Miss Polonia 2011 pokochała urokliwą miejscowość na Jukatanie również za to, że - mimo problemów, które zostawiła za sobą w Polsce - udaje jej się zachować równowagę psychiczną i emocjonalną. Spora w tym zasługa pięknej pogody, lekcji oddychania i doborowego towarzystwa, w którym obraca się eksprowadząca Pytania na Śniadanie. Aktualnie w "wakacjonowaniu" Marcelinie towarzyszy znajomy z programu The Voice of Poland, Michał Szpak.
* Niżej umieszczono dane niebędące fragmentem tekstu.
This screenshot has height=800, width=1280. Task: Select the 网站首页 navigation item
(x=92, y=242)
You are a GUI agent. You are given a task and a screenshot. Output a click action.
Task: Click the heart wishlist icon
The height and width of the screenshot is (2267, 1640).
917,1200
Starzy przyjaciele mogą teraz w spokoju korzystać z atrakcji oferowanych przez luksusowy kurort, wygrzewając się na niebiańskiej plaży i taplając się w morskich falach. Ostatnio Szpak i Zawadzka postanowili wykorzystać piękny, czwartkowy wieczór, żeby zrobić sobie "sweet fotki" na Instagrama nad lazurowym morzem. W wypadzie na plażę towarzyszyła im przyjaciółka gwiazdora, Violet Oliferuk, była uczestniczka Top Model i TVoP. Efekty sesji można było podziwiać na ich profilach. Pod efektownymi fotografiami Marcelina podzieliła się z fanami światłą refleksją.
Początkiem wolności jest uświadomienie sobie, że nie jesteś bytem posiadającym - myślicielem - napisała "natchniona" celebrytka.
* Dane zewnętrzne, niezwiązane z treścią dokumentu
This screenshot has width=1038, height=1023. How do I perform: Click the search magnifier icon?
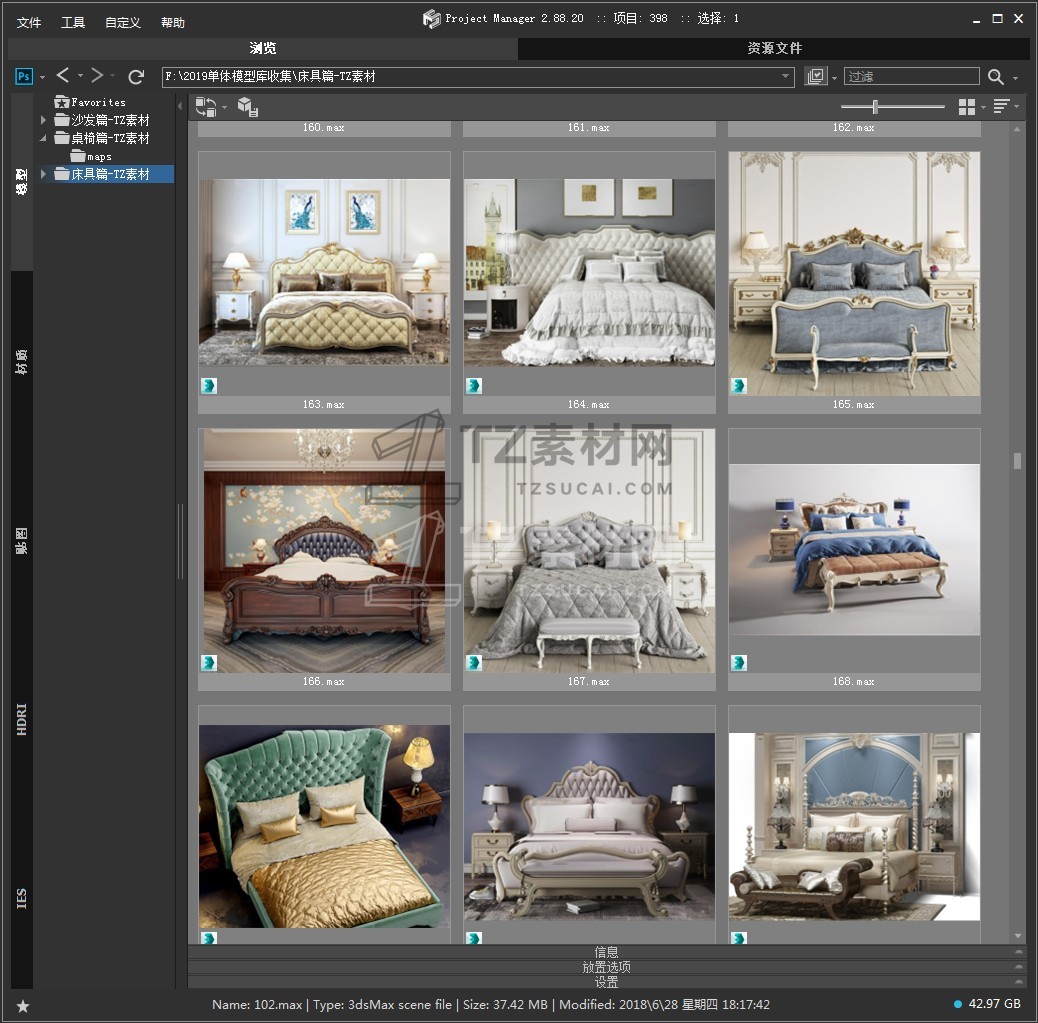point(996,77)

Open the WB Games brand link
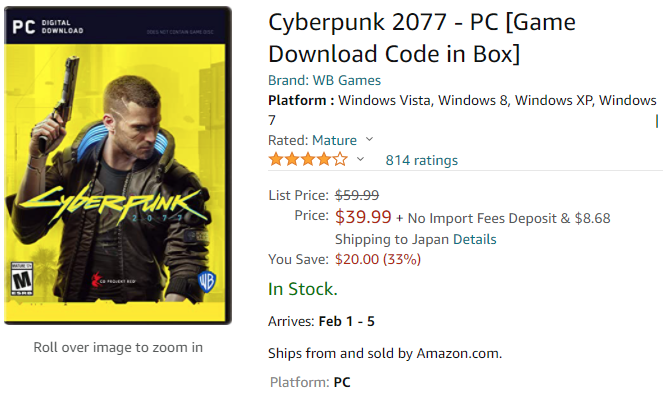325,80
Szpak z kolei wyjawił swoim fanom, że zdążył się już stęsknić za najbliższymi (w tym za ukochanym psem Hektorem). Przy okazji wyjawił, że, podobnie jak jego znajoma, korzystał z lekcji oddychania, które okazały się dla niego prawdziwym objawieniem.
Ten nade mną księżyc, sprawca wszystkich mistycznych przedsięwzięć na naszej błękitnej ziemi - napisał poetycko. Czasami warto jest poddać się jego wpływom. Jestem tutaj prawie trzeci tydzień, zaczynam powoli tęsknić za swoją rodziną, przyjaciółmi i oczywiście za moim czarnym demonem Hektorem. Nie zmienia to faktu, że podstawą funkcjonowania jednostki jest znalezienie czasu na własny jej oddech i eksplorowanie otaczającego jej świata. Zdrowie ducha i ciała równa się szczęście. Przesyłam Wam pogodę ducha.
Zazdrościcie im?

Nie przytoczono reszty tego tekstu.